[Material for this exercise]:
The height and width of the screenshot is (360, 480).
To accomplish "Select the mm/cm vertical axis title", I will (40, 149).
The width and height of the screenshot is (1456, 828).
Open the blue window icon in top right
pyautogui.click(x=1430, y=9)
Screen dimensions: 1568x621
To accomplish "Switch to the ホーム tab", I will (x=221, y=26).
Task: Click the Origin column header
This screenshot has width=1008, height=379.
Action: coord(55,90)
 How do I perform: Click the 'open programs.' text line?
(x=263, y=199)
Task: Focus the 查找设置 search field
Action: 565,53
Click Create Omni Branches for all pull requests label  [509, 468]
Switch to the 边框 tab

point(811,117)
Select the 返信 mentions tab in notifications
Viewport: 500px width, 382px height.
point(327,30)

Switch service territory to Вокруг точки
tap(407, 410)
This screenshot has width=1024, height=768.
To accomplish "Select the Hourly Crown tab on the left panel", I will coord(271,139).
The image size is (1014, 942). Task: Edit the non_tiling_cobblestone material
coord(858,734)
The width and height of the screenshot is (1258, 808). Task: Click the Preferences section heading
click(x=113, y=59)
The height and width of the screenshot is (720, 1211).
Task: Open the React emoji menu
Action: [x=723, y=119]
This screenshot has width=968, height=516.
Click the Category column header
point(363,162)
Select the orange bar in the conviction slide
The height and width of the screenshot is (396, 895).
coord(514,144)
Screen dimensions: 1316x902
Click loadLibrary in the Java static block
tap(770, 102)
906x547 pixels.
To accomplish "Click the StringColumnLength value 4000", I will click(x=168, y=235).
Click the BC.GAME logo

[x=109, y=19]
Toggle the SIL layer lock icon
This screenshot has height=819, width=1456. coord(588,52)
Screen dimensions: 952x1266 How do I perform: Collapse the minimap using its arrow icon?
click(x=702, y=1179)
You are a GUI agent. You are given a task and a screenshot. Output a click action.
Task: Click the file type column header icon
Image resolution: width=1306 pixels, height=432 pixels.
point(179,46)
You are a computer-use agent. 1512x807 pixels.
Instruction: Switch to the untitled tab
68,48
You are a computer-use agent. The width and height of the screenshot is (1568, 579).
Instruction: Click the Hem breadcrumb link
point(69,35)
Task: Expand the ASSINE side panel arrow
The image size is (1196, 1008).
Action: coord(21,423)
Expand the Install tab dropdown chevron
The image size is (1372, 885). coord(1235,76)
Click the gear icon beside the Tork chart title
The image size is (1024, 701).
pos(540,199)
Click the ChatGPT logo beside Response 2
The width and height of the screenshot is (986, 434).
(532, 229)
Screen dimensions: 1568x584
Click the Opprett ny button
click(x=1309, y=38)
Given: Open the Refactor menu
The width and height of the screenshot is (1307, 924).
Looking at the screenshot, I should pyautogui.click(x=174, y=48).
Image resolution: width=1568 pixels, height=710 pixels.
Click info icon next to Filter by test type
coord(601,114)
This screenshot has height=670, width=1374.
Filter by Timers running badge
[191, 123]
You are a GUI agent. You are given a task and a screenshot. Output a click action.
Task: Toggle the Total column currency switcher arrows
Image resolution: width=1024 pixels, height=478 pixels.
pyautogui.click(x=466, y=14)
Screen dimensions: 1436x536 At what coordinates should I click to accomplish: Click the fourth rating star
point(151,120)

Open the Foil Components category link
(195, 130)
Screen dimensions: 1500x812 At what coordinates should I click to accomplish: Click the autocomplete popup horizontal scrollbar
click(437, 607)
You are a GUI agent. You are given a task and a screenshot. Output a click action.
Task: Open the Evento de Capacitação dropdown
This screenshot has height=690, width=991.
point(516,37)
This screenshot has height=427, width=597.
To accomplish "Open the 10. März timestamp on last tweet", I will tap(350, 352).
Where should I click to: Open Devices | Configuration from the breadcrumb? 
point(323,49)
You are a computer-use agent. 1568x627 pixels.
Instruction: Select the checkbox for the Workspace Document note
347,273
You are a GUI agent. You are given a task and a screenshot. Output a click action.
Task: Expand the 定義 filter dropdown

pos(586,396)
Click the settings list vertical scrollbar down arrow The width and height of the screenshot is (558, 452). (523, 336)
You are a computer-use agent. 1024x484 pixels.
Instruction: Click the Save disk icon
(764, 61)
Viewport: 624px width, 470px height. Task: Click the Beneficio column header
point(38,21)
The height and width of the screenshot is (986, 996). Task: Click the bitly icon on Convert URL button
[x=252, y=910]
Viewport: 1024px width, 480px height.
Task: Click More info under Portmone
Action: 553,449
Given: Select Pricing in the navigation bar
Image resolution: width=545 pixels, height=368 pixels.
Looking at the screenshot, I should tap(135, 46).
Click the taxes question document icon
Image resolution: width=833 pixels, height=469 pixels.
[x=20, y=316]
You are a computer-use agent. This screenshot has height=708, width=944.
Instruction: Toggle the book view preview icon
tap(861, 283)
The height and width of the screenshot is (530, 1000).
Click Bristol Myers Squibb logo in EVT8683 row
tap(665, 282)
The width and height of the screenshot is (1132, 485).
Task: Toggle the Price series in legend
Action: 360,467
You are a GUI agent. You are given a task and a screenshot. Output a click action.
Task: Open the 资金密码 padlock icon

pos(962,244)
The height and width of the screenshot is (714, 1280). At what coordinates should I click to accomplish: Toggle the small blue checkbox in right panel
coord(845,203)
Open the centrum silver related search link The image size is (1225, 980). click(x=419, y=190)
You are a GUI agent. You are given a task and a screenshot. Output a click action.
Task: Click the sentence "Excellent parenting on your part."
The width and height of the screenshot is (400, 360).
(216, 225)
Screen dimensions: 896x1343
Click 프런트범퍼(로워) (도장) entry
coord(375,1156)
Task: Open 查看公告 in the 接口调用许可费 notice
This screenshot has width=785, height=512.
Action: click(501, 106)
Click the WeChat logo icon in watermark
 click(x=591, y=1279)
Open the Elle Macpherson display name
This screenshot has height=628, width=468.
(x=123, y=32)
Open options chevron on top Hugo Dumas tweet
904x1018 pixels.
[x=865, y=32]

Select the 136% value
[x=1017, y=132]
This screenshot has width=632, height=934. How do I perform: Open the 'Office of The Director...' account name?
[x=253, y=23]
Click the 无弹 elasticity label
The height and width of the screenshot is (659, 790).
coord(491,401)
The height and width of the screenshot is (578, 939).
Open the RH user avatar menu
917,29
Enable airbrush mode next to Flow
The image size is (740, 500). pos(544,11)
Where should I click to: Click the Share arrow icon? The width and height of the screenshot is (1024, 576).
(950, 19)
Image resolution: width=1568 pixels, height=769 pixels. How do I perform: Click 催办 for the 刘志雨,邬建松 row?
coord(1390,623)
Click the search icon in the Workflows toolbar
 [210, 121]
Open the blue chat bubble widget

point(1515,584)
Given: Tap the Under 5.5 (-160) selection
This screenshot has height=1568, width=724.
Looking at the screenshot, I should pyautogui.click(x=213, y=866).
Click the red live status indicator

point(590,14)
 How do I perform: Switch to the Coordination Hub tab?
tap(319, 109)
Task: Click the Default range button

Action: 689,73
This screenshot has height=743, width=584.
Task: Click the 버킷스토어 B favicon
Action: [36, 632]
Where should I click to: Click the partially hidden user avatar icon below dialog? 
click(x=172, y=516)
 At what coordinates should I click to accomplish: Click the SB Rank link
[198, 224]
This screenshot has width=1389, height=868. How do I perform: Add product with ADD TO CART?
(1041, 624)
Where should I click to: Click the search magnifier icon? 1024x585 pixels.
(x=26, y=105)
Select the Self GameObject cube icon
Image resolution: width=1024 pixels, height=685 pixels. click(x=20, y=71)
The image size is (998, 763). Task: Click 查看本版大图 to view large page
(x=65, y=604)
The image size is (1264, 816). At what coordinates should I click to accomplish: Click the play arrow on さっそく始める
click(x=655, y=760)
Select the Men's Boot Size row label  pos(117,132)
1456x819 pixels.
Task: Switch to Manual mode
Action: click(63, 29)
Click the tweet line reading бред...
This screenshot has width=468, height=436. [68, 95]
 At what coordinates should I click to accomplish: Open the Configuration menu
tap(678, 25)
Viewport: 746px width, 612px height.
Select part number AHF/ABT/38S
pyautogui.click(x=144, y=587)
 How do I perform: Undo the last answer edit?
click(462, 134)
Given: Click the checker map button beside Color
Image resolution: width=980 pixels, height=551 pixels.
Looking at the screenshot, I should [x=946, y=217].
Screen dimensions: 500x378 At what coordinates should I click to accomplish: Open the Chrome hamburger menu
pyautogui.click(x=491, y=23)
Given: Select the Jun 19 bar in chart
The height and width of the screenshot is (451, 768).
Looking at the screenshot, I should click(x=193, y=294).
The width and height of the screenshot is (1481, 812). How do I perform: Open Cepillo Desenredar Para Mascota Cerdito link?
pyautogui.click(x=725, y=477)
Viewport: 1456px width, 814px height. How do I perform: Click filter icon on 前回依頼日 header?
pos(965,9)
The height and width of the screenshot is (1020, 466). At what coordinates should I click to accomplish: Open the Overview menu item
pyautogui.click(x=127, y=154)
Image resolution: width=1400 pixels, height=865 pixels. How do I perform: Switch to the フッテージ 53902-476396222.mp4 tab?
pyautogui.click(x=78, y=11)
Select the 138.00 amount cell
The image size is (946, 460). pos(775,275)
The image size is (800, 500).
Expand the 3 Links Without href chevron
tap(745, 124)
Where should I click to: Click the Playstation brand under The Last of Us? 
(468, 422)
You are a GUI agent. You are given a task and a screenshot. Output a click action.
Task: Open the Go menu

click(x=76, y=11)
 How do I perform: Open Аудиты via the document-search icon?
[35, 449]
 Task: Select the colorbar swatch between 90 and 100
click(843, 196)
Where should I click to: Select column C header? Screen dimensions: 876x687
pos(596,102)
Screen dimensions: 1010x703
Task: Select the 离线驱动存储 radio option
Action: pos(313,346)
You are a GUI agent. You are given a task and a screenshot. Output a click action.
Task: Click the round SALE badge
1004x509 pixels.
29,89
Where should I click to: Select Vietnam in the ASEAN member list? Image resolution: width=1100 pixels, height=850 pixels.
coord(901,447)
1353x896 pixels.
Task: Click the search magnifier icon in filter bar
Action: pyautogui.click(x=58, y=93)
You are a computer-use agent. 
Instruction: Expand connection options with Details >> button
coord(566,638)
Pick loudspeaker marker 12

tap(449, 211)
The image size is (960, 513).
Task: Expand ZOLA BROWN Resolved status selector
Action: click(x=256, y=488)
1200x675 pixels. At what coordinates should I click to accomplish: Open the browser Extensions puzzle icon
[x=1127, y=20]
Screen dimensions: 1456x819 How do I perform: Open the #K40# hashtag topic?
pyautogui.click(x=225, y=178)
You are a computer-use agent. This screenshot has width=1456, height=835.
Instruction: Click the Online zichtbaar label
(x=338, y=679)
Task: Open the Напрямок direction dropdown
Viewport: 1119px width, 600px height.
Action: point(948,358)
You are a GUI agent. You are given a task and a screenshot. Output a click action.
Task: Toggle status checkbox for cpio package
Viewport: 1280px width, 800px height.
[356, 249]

[Exercise directions]:
Begin with the top line of the material and go as far as the line with "This screenshot has width=968, height=516.". Set down those lines exactly, both ends included, and nothing more.

[Your response]:
The height and width of the screenshot is (360, 480).
To accomplish "Select the mm/cm vertical axis title", I will (40, 149).
The width and height of the screenshot is (1456, 828).
Open the blue window icon in top right
pyautogui.click(x=1430, y=9)
Screen dimensions: 1568x621
To accomplish "Switch to the ホーム tab", I will (x=221, y=26).
Task: Click the Origin column header
This screenshot has width=1008, height=379.
Action: coord(55,90)
 How do I perform: Click the 'open programs.' text line?
(x=263, y=199)
Task: Focus the 查找设置 search field
Action: 565,53
Click Create Omni Branches for all pull requests label  [509, 468]
Switch to the 边框 tab

point(811,117)
Select the 返信 mentions tab in notifications
Viewport: 500px width, 382px height.
point(327,30)

Switch service territory to Вокруг точки
tap(407, 410)
This screenshot has width=1024, height=768.
To accomplish "Select the Hourly Crown tab on the left panel", I will coord(271,139).
The image size is (1014, 942). Task: Edit the non_tiling_cobblestone material
coord(858,734)
The width and height of the screenshot is (1258, 808). Task: Click the Preferences section heading
click(x=113, y=59)
The height and width of the screenshot is (720, 1211).
Task: Open the React emoji menu
Action: [x=723, y=119]
This screenshot has width=968, height=516.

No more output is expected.